(Target pointing data)
+++++

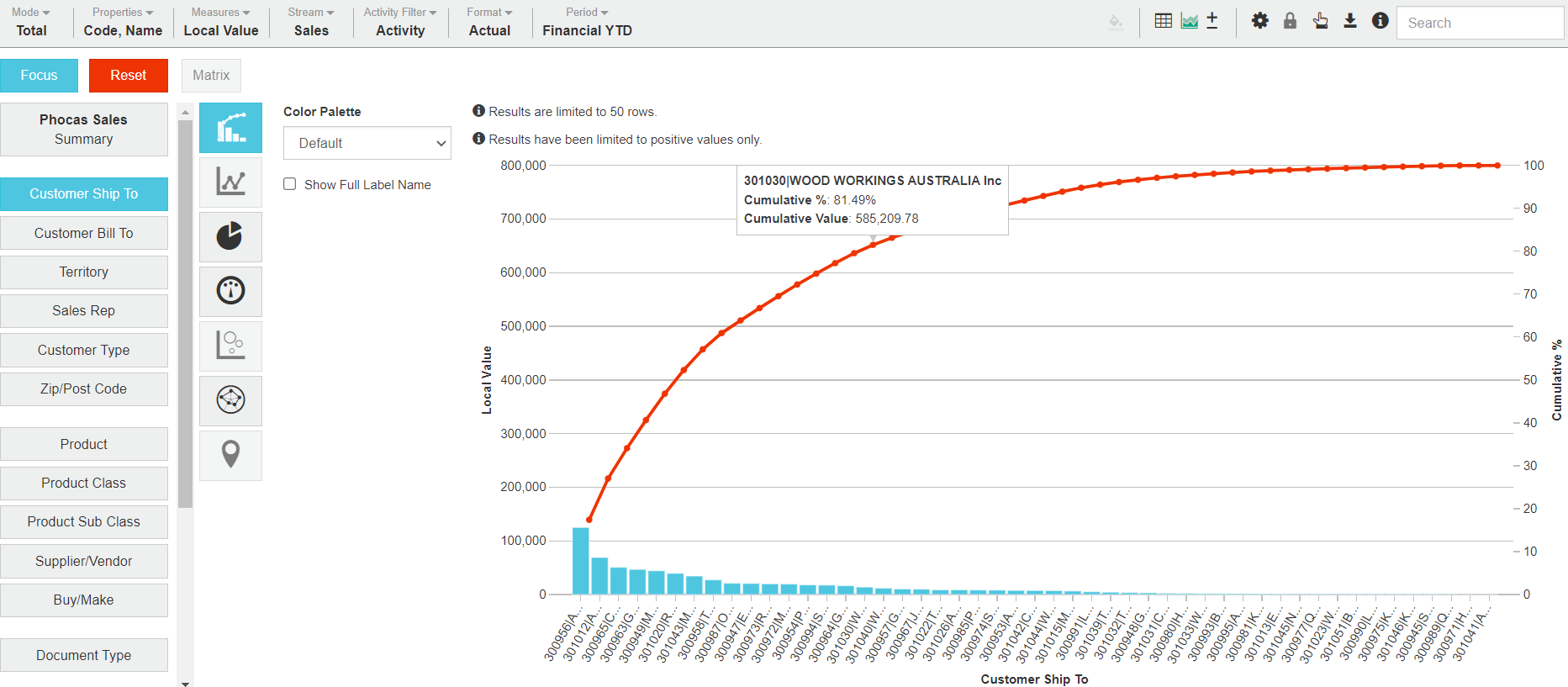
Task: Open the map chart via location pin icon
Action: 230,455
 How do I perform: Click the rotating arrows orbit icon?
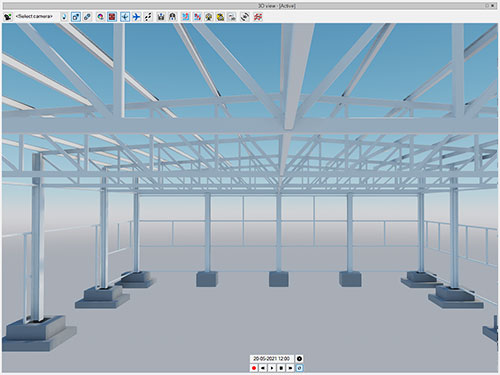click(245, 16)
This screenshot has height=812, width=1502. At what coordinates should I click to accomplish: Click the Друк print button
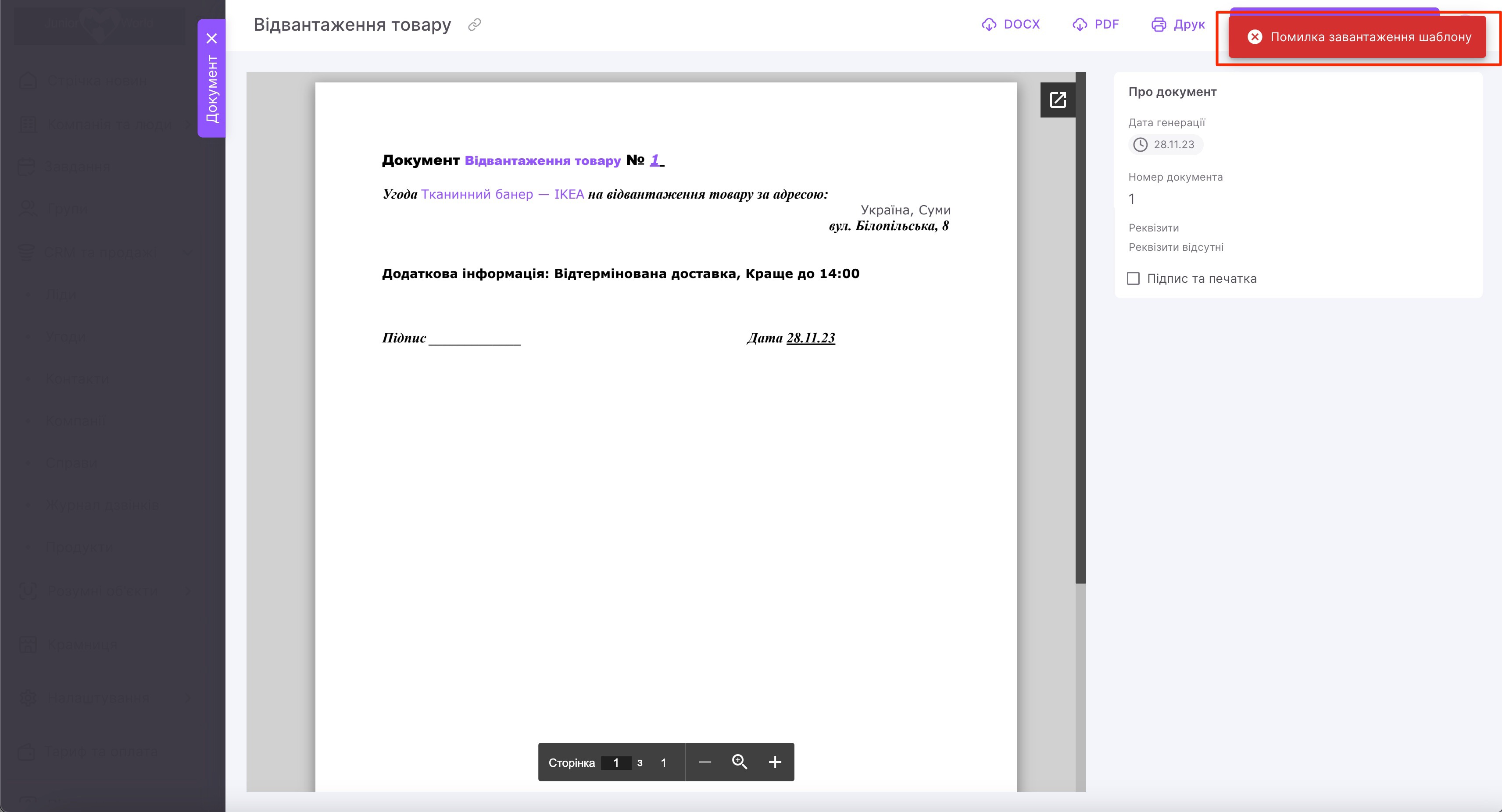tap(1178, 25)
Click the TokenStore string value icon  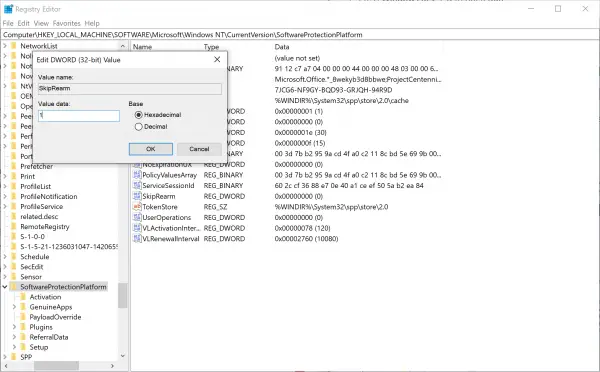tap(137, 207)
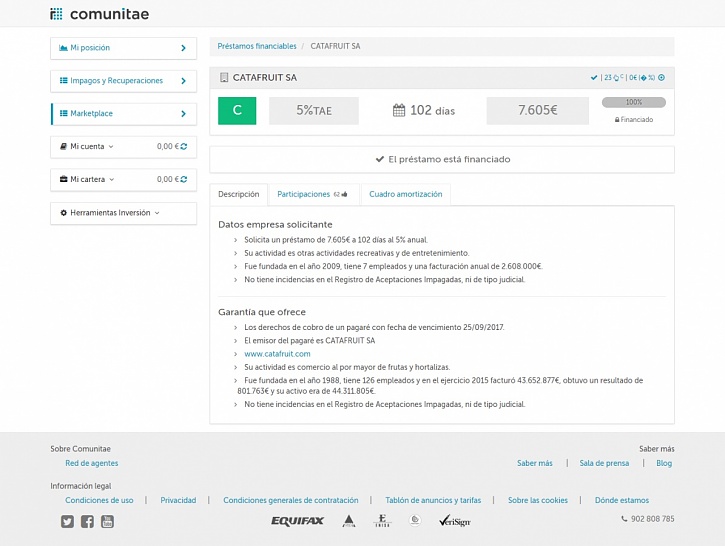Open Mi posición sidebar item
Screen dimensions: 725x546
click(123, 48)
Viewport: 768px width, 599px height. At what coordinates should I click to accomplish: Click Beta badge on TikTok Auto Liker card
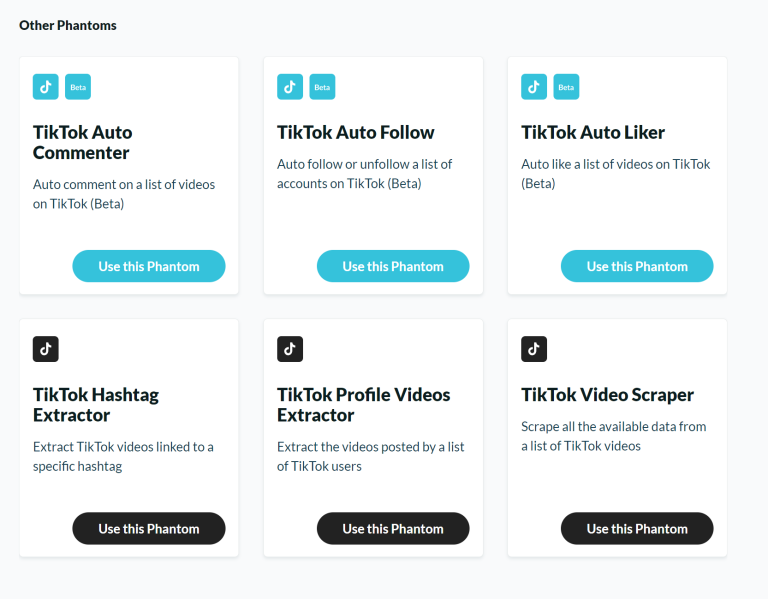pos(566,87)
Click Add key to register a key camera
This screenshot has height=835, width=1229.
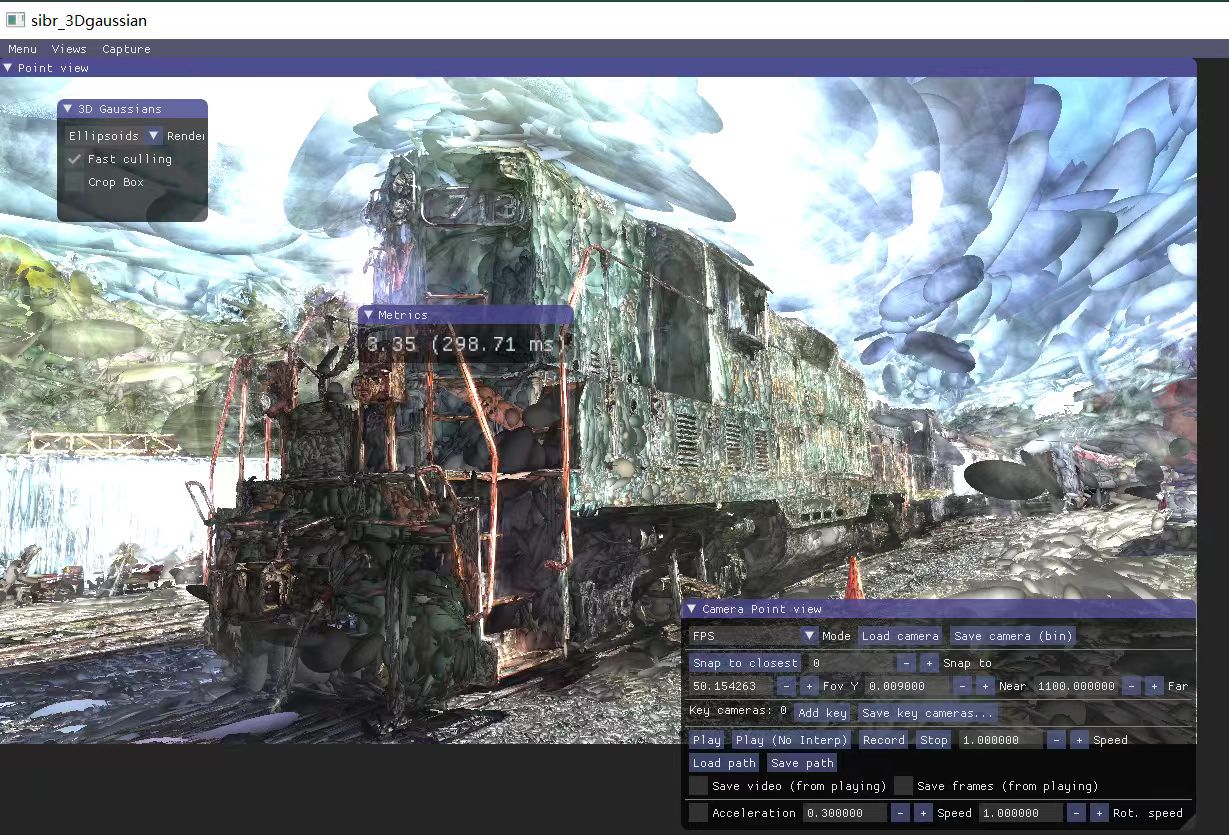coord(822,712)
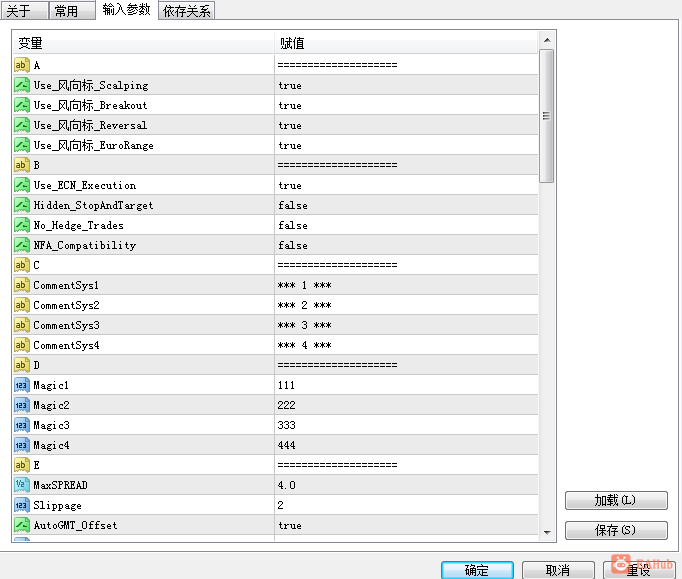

+++++

* What you have to do
State how many lines in the entries contain the word "This", where case counts, and give only the number.

* Expected answer
2